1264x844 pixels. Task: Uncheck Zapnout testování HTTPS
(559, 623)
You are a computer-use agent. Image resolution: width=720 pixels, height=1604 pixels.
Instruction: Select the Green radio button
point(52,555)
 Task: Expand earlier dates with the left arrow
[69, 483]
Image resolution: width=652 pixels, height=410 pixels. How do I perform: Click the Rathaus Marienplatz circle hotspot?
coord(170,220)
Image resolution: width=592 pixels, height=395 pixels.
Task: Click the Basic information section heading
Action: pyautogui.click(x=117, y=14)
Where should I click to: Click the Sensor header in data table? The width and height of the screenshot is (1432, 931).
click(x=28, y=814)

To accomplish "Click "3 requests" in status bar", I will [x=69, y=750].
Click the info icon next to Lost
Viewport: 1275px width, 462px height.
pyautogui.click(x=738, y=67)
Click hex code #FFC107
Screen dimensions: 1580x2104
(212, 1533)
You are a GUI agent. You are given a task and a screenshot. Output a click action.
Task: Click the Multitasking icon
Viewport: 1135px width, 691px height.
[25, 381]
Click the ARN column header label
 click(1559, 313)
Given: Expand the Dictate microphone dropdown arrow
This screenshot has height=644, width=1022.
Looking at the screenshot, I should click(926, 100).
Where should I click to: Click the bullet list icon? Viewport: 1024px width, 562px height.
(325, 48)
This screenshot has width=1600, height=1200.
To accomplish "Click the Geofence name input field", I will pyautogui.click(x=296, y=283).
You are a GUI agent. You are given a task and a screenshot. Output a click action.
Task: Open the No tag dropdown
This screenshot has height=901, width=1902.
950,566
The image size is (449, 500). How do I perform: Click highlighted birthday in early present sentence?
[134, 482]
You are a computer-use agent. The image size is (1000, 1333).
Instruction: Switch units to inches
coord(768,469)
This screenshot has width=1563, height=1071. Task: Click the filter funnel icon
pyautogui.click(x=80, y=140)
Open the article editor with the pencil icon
◇ ◇ ◇ ◇ ◇ ◇ ◇
Substitute "Display" for each "Viewport" in all of the rows above, changing nothing else.

» Result of the exercise:
1264x844 pixels. Task: Uncheck Zapnout testování HTTPS
(559, 623)
You are a computer-use agent. Image resolution: width=720 pixels, height=1604 pixels.
Instruction: Select the Green radio button
point(52,555)
 Task: Expand earlier dates with the left arrow
[69, 483]
Image resolution: width=652 pixels, height=410 pixels. How do I perform: Click the Rathaus Marienplatz circle hotspot?
coord(170,220)
Image resolution: width=592 pixels, height=395 pixels.
Task: Click the Basic information section heading
Action: pyautogui.click(x=117, y=14)
Where should I click to: Click the Sensor header in data table? The width and height of the screenshot is (1432, 931).
click(x=28, y=814)

To accomplish "Click "3 requests" in status bar", I will [x=69, y=750].
Click the info icon next to Lost
Display: 1275px width, 462px height.
pyautogui.click(x=738, y=67)
Click hex code #FFC107
Screen dimensions: 1580x2104
(212, 1533)
You are a GUI agent. You are given a task and a screenshot. Output a click action.
Task: Click the Multitasking icon
Display: 1135px width, 691px height.
[25, 381]
Click the ARN column header label
 click(1559, 313)
Given: Expand the Dictate microphone dropdown arrow
This screenshot has height=644, width=1022.
Looking at the screenshot, I should click(926, 100).
Where should I click to: Click the bullet list icon? Display: 1024px width, 562px height.
(325, 48)
This screenshot has width=1600, height=1200.
To accomplish "Click the Geofence name input field", I will pyautogui.click(x=296, y=283).
You are a GUI agent. You are given a task and a screenshot. Output a click action.
Task: Open the No tag dropdown
This screenshot has height=901, width=1902.
950,566
The image size is (449, 500). How do I perform: Click highlighted birthday in early present sentence?
[134, 482]
You are a computer-use agent. The image size is (1000, 1333).
Instruction: Switch units to inches
coord(768,469)
This screenshot has width=1563, height=1071. Task: Click the filter funnel icon
pyautogui.click(x=80, y=140)
Open the article editor with the pencil icon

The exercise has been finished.